→ **What the task asks**: Nothing but the records, transcribed exactly, should appear in the answer; leave the pictures out.

(Saved data entries)
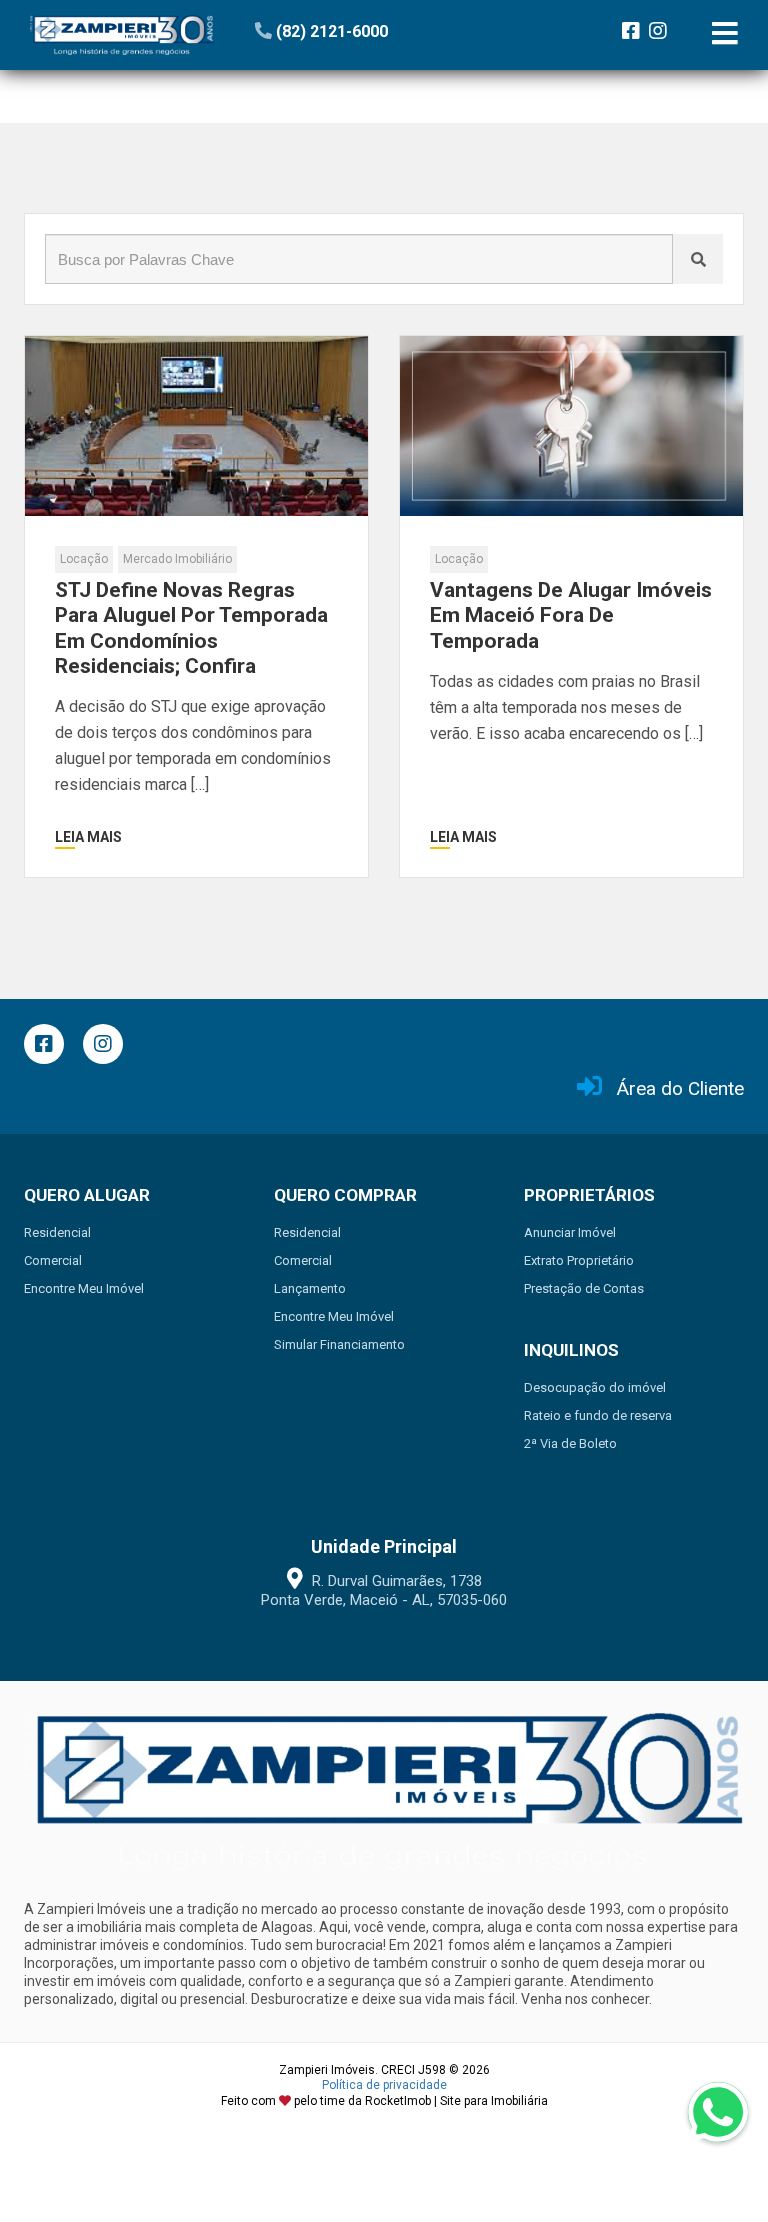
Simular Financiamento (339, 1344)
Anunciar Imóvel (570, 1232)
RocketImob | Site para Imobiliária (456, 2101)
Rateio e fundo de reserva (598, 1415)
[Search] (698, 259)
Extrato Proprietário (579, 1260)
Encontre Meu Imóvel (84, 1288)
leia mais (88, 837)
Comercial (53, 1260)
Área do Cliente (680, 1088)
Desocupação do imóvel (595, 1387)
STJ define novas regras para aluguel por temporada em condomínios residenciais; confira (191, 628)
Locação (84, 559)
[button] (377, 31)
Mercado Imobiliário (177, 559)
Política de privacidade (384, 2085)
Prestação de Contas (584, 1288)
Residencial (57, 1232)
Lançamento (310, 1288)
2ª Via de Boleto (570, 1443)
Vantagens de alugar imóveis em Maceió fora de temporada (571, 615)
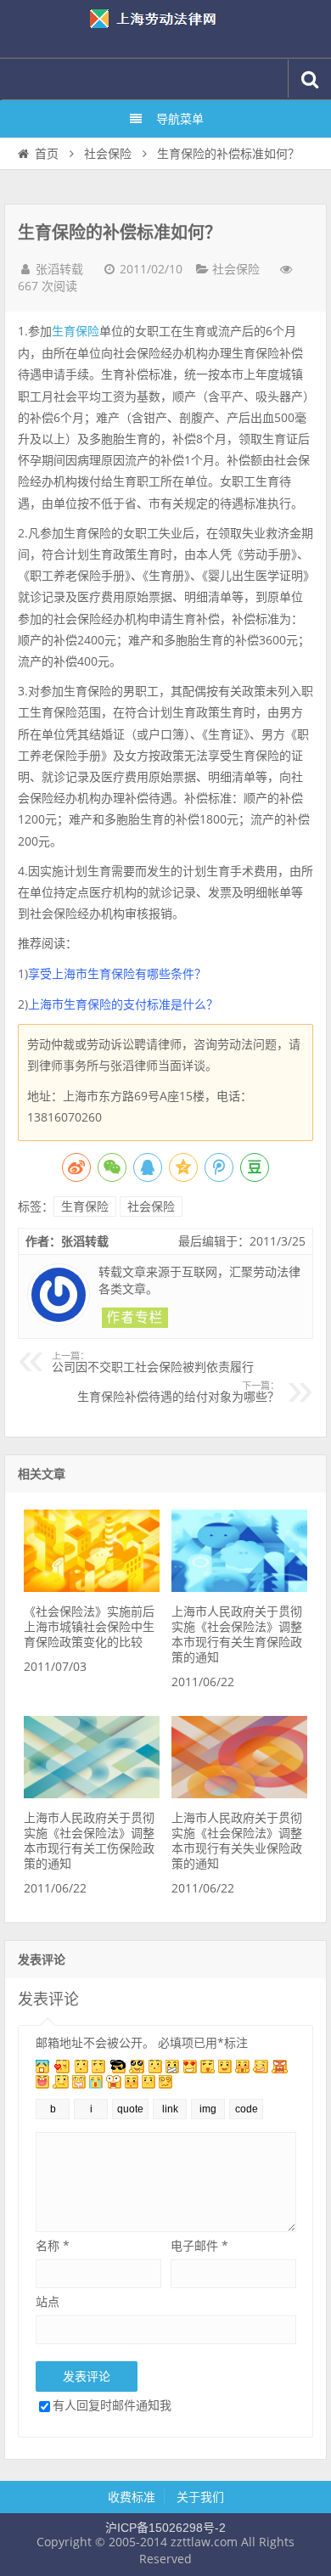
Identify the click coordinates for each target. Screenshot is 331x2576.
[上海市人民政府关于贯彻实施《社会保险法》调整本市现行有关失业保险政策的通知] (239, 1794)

→ **Task output**:
Simular Financiamento (339, 1344)
Anunciar Imóvel (570, 1232)
RocketImob | Site para Imobiliária (456, 2101)
Rateio e fundo de reserva (598, 1415)
[Search] (698, 259)
Extrato Proprietário (579, 1260)
Encontre Meu Imóvel (84, 1288)
leia mais (88, 837)
Comercial (53, 1260)
Área do Cliente (680, 1088)
Desocupação do imóvel (595, 1387)
STJ define novas regras para aluguel por temporada em condomínios residenciais; confira (191, 628)
Locação (84, 559)
[button] (377, 31)
Mercado Imobiliário (177, 559)
Política de privacidade (384, 2085)
Prestação de Contas (584, 1288)
Residencial (57, 1232)
Lançamento (310, 1288)
2ª Via de Boleto (570, 1443)
Vantagens de alugar imóveis em Maceió fora de temporada (571, 615)
Identify the click coordinates for each target. Screenshot is 331x2576.
[上海市人民政府关于贯彻实施《社会保险法》调整本市现行有关失业保险政策的通知] (239, 1794)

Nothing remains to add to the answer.